Looking back, from the recording of hydrogen as a distinct element in 1766, through scientific papers and prototypes of all kinds, eventually there were chemists and engineers, systems specialists, who wanted a broader discussion on hydrogen as an energy source, beyond any one invention. And they were around earlier than many might think. In a fossil fuel-addicted world, they viewed hydrogen as a way out, or at least part of more diverse energy systems. By the 1970s, Australian electrochemist John Bockris made one of the earliest references to the idea of a “hydrogen economy” in his published work.
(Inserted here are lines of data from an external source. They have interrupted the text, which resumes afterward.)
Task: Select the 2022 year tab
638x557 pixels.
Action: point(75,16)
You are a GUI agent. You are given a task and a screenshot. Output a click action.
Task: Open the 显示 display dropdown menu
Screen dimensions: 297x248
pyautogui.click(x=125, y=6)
Globally, things really kicked off in March 1974, at a gathering at the Playboy Plaza Hotel at Miami Beach, Florida—a venue frequently hosting Hugh Heffner himself. At the time, the hotel was booked for the sake of its available rooms and cheap prices. The Hydrogen Economy Miami Energy conference was a first-of-its-kind. The chairman was an engineer, Turhan Nejat Veziroğlu, based at the nearby University of Miami, where he’d founded the Clean Energy Research Institute and new motivation in the wake of the 1970s oil shocks. Veziroğlu and his team were years into investigation of clean energy sources, finding energy storage and portability remained a particular challenge. It led them to work in alternative fuels and, ultimately, hydrogen.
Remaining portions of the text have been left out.